Most UK lenders allow you to overpay up to 10% of your outstanding mortgage balance each year without charging an early repayment charge (ERC). Some lenders are more generous, but always check your specific mortgage terms before making overpayments.

Is it better to make monthly overpayments or a lump sum?

Both reduce your total interest, but monthly overpayments start saving you interest immediately and consistently. A lump sum gives a bigger one-time reduction in balance. The best choice depends on your cash flow. This calculator lets you compare both options.

How does overpaying reduce my mortgage term?

When you overpay, the extra money goes directly toward reducing your outstanding balance. Since interest is calculated on the remaining balance, a lower balance means less interest each month, and more of your regular payment goes toward principal. This creates a compounding effect that shortens your term.
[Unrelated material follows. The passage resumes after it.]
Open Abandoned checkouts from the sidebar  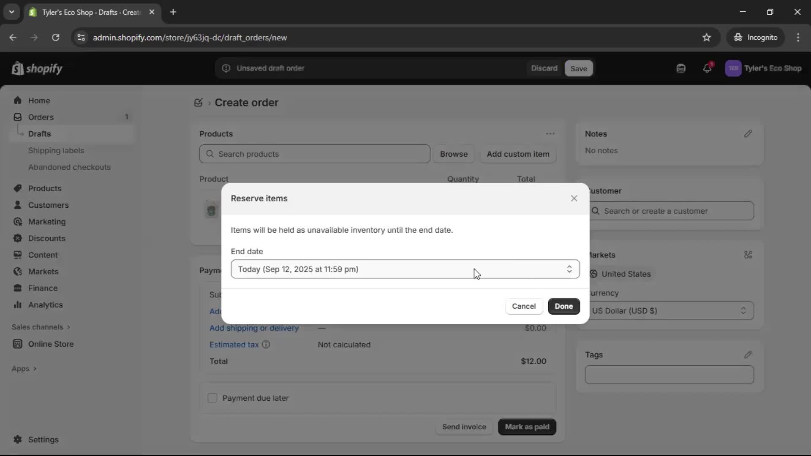[69, 167]
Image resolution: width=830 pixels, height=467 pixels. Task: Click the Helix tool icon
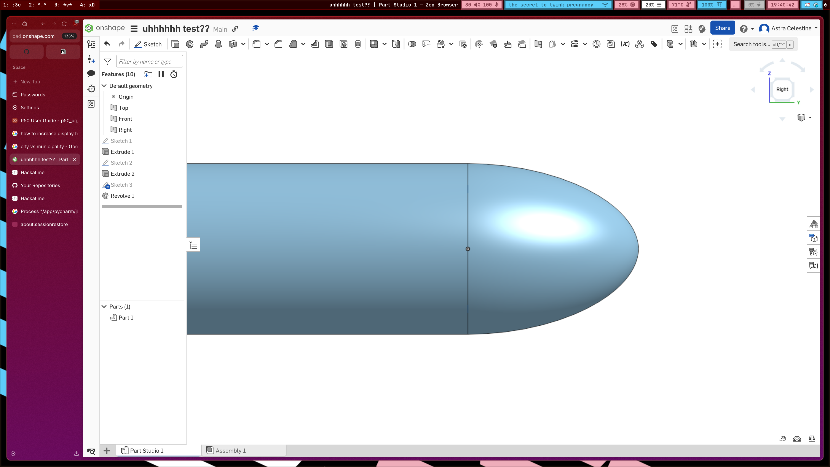pos(574,44)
Should I overpay my mortgage or save into an ISA?

If your mortgage rate is higher than the after-tax return you can earn on savings, overpaying the mortgage is usually the better financial move. If savings rates are higher than your mortgage rate, you might be better off saving. Consider your emergency fund and other financial goals too.

Does this calculator account for early repayment charges?

This calculator shows the gross savings from overpayment. It does not deduct any early repayment charges your lender might apply. Check your mortgage terms to see if ERCs apply and factor them into your decision.